Impact of Bilateral Superior Venae Cavae on Outcome of Staged Fontan Procedure

2014 
Background The presence of bilateral superior venae cavae may add complexity to the performance of a bidirectional Glenn procedure (BDG). Stagnation of blood flow between the two cavopulmonary anastomoses may increase the risk of thrombosis and impair central pulmonary artery growth. Methods Forty patients underwent BDG from January 2004 to April 2011. The cohort was divided into two groups: those receiving bilateral BDG (b-BDG, n = 13) and those receiving unilateral BDG (u-BDG, n = 27). Operative, angiographic, and follow-up data were analyzed retrospectively. Results None of the patients experienced thrombosis. There was no difference in actuarial survival rate (u-BDG vs b-BDG, 100% vs 92% at 5 years, p  = 0.15). On follow-up angiography, no difference in central pulmonary artery index was noted (78.4 ± 45.5 vs 60.4 ± 32.1, p  = 0.24).

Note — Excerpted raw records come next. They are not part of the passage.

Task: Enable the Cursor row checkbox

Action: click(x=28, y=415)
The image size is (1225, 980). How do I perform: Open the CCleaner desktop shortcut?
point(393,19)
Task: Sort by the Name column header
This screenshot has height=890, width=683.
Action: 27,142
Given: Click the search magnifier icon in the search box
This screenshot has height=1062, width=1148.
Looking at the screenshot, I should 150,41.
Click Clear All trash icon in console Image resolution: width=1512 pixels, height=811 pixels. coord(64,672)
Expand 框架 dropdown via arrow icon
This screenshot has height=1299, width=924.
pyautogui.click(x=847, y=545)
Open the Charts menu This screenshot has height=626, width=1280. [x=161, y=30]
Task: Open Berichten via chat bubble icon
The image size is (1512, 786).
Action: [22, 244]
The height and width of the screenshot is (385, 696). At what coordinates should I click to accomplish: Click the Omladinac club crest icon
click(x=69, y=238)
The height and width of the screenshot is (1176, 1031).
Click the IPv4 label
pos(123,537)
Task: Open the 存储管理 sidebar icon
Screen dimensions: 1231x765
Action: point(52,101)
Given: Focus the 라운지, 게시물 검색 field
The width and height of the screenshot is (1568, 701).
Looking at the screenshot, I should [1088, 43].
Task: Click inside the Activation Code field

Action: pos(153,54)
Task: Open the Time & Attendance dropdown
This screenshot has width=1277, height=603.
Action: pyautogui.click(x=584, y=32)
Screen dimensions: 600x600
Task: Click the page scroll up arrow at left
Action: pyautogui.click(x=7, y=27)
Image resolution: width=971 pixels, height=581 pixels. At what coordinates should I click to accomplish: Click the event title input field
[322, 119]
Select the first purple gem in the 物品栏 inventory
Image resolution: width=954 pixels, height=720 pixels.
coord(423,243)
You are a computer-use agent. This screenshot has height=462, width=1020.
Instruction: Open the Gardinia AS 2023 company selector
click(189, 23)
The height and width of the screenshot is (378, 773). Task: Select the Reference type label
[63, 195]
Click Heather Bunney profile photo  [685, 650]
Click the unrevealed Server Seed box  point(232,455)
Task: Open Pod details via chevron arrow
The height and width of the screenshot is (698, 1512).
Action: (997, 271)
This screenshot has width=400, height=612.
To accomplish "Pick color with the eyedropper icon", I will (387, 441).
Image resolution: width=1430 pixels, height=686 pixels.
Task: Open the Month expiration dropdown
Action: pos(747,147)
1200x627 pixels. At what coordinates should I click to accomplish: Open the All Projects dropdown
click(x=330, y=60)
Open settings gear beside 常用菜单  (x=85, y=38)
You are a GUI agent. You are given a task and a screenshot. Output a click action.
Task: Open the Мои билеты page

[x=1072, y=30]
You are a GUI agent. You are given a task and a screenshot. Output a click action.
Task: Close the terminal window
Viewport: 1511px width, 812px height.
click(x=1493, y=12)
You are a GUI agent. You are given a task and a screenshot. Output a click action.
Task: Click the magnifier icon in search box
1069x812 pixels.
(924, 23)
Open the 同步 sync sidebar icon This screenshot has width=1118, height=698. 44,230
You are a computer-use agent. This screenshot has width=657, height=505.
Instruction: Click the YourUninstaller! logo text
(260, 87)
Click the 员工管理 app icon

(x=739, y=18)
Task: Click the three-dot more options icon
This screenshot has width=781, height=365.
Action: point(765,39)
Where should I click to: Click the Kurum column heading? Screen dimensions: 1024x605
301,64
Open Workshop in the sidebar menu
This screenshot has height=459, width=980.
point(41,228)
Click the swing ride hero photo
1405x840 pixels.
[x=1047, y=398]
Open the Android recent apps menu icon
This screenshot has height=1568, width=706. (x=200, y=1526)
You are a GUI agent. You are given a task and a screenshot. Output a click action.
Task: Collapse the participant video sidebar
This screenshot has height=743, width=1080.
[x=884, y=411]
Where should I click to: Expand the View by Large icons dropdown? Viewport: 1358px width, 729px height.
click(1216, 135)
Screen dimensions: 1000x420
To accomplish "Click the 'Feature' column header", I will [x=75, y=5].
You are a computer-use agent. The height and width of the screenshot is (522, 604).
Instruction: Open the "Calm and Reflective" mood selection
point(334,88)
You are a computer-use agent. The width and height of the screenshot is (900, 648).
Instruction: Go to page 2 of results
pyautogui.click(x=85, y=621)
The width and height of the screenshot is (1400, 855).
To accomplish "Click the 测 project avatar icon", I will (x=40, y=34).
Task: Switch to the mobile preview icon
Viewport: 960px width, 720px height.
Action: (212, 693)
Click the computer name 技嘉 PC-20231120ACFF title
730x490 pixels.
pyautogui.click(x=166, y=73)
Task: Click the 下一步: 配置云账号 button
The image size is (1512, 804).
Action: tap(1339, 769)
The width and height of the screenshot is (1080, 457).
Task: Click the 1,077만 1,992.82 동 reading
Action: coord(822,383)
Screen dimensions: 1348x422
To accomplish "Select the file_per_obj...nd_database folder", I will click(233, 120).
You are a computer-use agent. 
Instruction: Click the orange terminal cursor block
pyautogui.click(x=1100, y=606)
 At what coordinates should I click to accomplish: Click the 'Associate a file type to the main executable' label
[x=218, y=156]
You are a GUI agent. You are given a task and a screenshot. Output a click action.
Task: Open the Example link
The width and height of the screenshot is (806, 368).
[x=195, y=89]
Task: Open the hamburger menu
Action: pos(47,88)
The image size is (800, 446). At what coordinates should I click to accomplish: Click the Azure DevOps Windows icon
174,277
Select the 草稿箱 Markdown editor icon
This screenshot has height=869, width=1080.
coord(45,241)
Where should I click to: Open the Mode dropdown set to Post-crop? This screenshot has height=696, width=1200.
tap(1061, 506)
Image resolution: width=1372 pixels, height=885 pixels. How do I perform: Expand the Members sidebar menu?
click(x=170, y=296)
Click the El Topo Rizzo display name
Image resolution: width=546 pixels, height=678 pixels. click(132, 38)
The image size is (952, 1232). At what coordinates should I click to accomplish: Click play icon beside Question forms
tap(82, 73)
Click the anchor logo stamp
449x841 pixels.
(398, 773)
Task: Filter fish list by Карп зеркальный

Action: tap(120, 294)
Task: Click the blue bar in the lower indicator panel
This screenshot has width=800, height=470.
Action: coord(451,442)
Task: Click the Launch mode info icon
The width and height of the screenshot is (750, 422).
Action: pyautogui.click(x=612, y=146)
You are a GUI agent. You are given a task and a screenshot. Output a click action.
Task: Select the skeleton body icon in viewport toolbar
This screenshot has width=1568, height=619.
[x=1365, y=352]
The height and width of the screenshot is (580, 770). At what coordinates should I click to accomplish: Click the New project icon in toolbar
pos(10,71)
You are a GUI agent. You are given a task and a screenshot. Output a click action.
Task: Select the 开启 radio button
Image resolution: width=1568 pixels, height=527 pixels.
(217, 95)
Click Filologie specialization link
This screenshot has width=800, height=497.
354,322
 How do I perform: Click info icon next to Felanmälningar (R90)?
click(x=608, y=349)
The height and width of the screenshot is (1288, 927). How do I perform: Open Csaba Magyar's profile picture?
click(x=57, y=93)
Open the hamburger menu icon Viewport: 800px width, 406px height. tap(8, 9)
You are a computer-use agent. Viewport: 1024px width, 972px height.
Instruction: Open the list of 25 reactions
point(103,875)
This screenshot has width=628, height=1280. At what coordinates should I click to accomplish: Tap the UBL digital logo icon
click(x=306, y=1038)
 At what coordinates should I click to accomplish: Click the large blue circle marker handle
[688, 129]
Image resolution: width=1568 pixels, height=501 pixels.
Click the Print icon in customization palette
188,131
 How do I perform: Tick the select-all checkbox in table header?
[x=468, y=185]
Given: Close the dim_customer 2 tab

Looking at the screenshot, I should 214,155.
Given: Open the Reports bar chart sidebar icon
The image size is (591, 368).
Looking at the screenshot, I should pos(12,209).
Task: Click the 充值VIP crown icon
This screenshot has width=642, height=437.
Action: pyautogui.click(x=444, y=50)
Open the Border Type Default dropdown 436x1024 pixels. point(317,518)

Central pulmonary artery stenosis was detected in 6 patients (4 with u-BDG and 2 with b-BDG), 4 of whom (2 from each group) underwent balloon pulmonary artery plasty before the Fontan procedure. There was no difference in freedom from reintervention for central pulmonary artery stenosis (93% vs 85% at 1 year, p  = 0.59). The rate of Fontan completion was comparable between groups, with similar operative variables and satisfactory outcomes. Conclusions Bilateral BDG did not increase the risks of thrombosis and central pulmonary artery hypoplasia and can be performed safely without altering the outcome of the Fontan procedure.